**RECORDED DATA:**
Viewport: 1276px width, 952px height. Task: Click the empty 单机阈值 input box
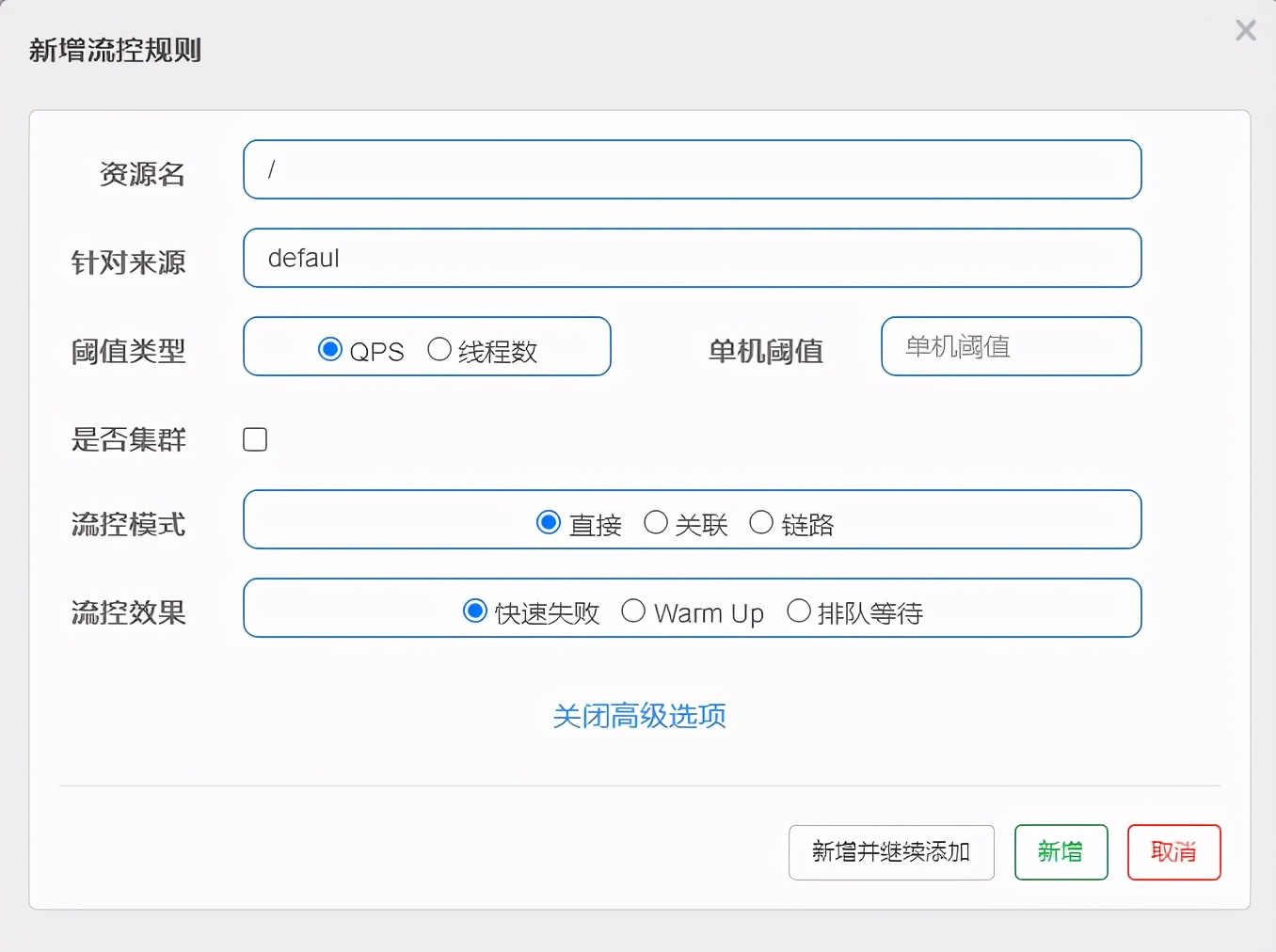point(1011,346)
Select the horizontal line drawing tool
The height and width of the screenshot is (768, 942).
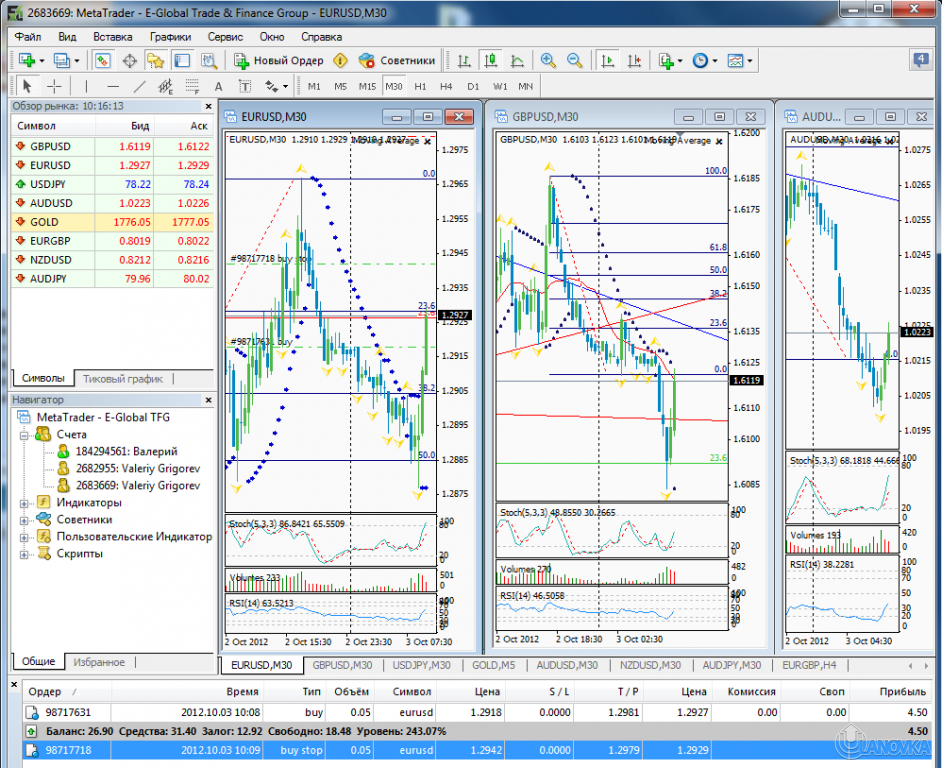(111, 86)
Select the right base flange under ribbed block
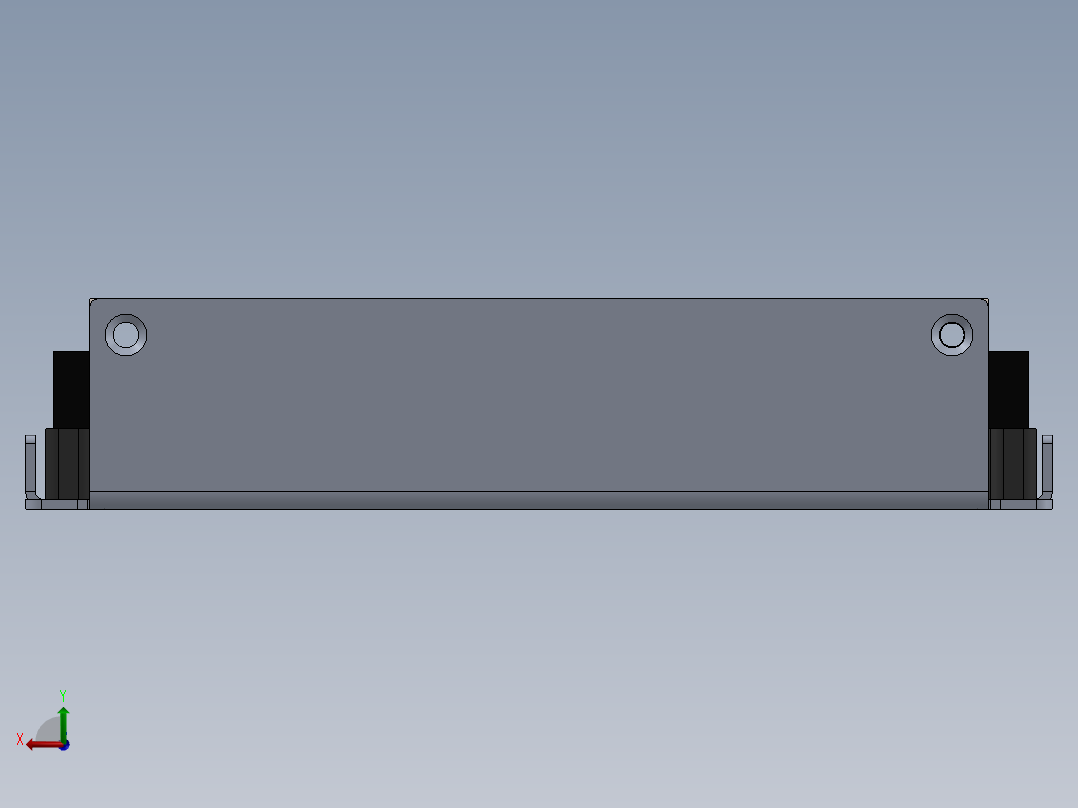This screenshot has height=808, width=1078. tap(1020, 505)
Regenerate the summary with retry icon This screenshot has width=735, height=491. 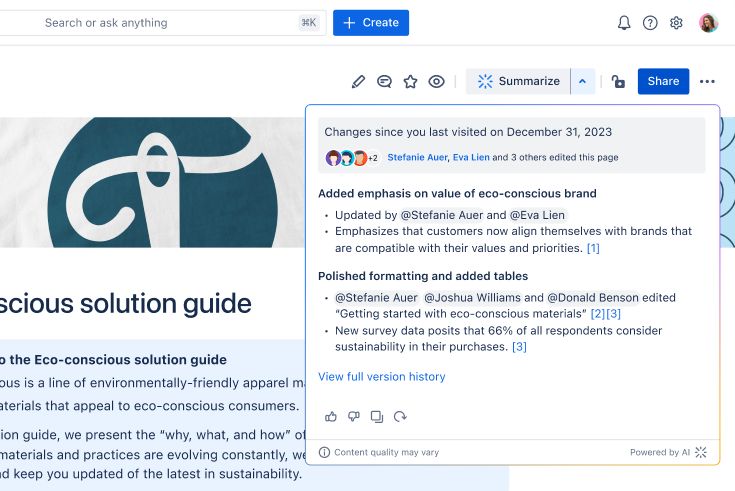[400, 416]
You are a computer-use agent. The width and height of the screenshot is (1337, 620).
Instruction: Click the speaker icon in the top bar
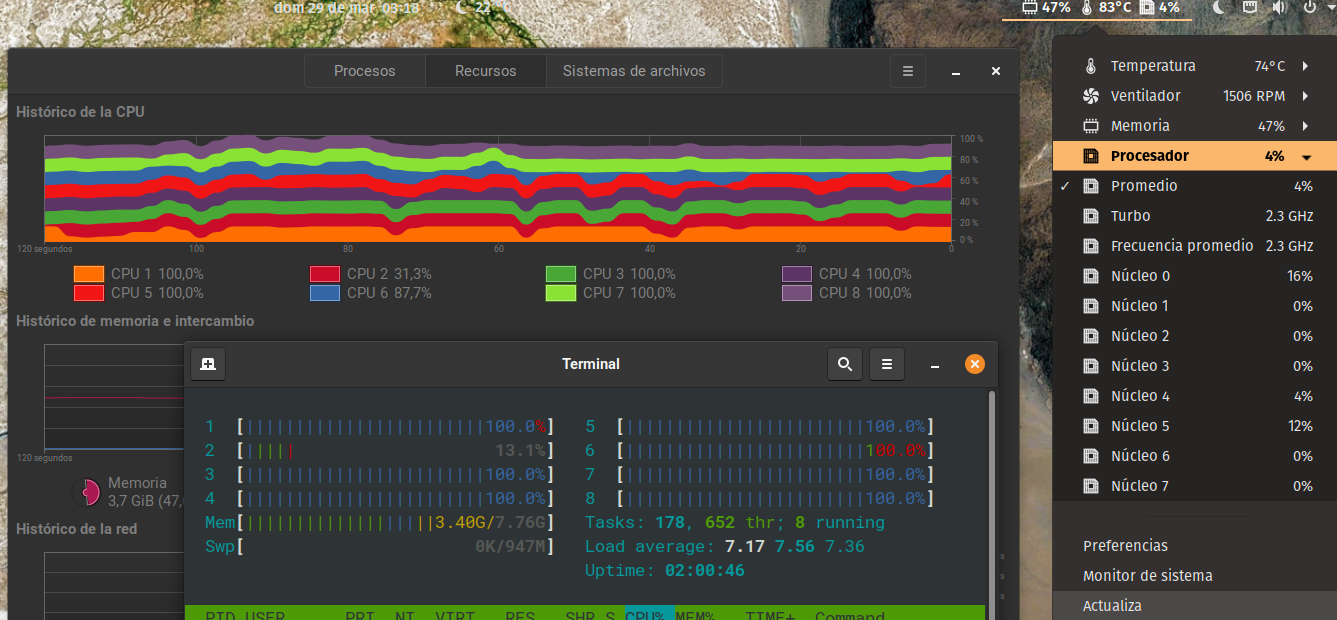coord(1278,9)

==

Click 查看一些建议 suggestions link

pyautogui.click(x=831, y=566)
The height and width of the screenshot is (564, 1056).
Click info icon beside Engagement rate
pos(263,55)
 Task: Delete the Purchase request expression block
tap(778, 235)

**WHAT YOU SHOULD DO:**
Repeat the material from the line containing "You are a computer-use" through the line containing "coord(1278,9)", with both of those lines included, and leave out the pictures.

**ANSWER FOR THE TASK:**
You are a computer-use agent. The width and height of the screenshot is (1337, 620).
Instruction: Click the speaker icon in the top bar
coord(1278,9)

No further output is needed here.